OPINIÃO: o ativismo do radfem é incoerente… e o trans também

Nada escrito aqui possui embasamento teórico e deve ser levado como pensamento construído de um raciocínio lógico irrefutável. Havendo falhas no discurso, o que eu mais aceito são críticas construtivas que me façam aprender.

Eu acho incoerente feminista radical criticar transsexual por reforçar estereótipo de gênero, enquanto a própria pessoa criticando não quebra o padrão da performance de gênero. Não estou dizendo “Feministas radicais estão erradas e sua ideologia é contraditória do início ao fim”, NÃO! É um dos discursos que eu não entendo, apenas, do feminismo radical atual. Por atual eu me refiro à esse praticado agora, do discurso e vivência que é diferente em muitos aspectos para ser comparado com as teorias da segunda onda feminista. E eu tenho muitos pensamentos que vão de contramão ao ativismo transsexual também. Eu acho um alimento ao capitalismo o consumo de hormônios e cirurgias, desnecessárias de um ponto de vista da saúde. Se seu corpo está em perfeito estado, você não deveria precisar de um silicone no peito para se sentir melhor; trans ou não — além da história do cérebro feminino vs masculino que não engulo.
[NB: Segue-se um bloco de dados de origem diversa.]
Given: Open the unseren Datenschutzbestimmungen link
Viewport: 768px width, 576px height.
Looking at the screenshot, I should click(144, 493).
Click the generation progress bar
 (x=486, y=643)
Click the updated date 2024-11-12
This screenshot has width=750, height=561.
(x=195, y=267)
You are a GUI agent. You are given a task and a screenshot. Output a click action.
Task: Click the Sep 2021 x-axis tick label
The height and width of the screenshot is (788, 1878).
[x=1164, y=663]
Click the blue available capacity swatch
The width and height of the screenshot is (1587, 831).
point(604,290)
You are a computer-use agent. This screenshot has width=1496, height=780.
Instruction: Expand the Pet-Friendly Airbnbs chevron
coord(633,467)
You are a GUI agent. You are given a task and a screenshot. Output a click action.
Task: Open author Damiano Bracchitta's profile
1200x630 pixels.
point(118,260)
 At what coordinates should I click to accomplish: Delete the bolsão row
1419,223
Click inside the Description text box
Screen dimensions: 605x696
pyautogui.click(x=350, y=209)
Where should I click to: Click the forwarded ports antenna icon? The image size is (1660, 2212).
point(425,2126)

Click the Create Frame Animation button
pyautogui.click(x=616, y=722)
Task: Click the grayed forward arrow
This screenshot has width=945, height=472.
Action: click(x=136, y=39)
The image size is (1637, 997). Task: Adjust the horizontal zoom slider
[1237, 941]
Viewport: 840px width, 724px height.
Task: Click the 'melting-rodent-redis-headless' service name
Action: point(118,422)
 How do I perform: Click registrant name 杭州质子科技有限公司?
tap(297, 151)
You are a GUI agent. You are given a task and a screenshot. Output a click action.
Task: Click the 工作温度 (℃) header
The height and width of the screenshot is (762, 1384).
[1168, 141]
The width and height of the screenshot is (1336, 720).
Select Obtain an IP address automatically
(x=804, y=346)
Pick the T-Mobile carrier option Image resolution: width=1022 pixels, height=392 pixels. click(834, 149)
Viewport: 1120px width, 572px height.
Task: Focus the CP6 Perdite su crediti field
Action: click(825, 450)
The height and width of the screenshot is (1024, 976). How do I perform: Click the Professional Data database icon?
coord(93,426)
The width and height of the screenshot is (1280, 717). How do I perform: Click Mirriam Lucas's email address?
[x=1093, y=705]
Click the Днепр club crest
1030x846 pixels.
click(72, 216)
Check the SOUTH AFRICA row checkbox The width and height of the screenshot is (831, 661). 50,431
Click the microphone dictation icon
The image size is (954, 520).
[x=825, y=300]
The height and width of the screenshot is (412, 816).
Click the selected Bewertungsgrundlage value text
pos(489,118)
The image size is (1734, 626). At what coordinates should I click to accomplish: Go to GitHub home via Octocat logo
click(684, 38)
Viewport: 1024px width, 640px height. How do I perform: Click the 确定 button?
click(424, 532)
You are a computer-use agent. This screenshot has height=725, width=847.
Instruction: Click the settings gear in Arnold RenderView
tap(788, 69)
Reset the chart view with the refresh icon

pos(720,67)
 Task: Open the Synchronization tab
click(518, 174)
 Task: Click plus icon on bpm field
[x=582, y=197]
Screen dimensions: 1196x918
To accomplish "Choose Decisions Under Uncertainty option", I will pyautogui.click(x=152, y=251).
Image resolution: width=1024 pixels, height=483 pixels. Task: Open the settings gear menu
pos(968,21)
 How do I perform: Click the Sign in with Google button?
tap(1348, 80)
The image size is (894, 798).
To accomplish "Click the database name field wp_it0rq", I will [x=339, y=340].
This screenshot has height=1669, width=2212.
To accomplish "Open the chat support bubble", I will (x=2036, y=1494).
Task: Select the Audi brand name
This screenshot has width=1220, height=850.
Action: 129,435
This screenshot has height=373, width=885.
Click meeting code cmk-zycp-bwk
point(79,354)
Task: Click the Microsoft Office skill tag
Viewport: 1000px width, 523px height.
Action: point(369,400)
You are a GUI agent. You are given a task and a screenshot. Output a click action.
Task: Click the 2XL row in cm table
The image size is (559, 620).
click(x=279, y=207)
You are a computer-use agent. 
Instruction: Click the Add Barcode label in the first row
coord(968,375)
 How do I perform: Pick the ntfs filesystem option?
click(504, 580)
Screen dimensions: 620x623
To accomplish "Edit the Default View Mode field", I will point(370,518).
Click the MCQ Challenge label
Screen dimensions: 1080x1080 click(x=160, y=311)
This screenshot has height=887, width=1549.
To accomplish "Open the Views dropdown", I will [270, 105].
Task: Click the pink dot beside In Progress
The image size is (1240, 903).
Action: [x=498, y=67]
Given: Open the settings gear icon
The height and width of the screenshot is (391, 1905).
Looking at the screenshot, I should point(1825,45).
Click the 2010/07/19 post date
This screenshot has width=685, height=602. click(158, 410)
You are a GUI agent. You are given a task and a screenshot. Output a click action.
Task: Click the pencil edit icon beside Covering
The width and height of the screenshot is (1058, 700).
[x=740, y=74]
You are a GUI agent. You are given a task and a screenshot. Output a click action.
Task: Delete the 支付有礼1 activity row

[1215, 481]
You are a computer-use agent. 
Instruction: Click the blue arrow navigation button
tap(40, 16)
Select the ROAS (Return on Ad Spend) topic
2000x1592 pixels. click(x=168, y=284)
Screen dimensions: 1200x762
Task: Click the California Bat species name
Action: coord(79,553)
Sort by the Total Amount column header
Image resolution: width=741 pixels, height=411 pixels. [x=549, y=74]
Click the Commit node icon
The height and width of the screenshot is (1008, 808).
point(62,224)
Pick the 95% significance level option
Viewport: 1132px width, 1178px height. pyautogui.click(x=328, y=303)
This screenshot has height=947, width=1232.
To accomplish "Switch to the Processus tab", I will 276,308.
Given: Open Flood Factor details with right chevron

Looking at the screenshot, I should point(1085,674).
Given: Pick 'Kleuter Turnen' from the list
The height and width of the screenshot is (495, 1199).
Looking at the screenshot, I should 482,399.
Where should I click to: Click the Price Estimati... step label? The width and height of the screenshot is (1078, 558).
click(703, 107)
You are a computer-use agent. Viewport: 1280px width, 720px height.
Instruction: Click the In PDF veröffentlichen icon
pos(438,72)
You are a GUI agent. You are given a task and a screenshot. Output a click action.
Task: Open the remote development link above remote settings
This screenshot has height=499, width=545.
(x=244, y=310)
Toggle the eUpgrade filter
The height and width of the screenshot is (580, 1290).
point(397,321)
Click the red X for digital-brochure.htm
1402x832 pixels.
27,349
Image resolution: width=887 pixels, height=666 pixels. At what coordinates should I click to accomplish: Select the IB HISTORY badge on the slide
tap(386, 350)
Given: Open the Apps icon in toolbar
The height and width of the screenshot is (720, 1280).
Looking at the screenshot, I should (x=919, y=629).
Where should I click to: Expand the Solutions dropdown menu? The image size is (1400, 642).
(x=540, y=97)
“Em uma sociedade que lucra na sua baixa autoestima, gostar de si mesmo é um ato de rebeldia” (tradução livre)

Então, enquanto o ativismo trans defende que seu corpo está errado e só modificando ele você será feliz, eu mantenho meu pé atrás. Porque é exatamente isso que o capitalismo quer, muita insatisfação com a sua aparência. Muita disforia, muita autoestima no lixo, muita gente se sentindo fora do padrão e buscando meios de compensar consumindo. Eu tenho algo contra toda estética que não serve ao conforto; que simplesmente, não serve além de ser estética. Cirurgia é perigoso, cirurgia é última instância. Pessoas morrem em mesas cirúrgicas. Contudo, não pensem, nem por um segundo, que fazer transição é adquirir privilégio, ou porque foi lido homem, recebeu socialização masculina, ou porque está se tornando um. Brasil é o país que mais mata pessoas trans. Transicionar não apaga seu passado e te faz renascer naquele gênero, existe um doloroso enfrentamento da família, amigos… Eu não sei o que pode vir a ser no futuro, mas agora, o resumão da coisa toda fica naquela frase “não tá fácil pra ninguém”.

Para pensar sobre o ativismo trans de uma forma crítica, indico o documentário Transgender Kids: Who Knows Best? da BBC.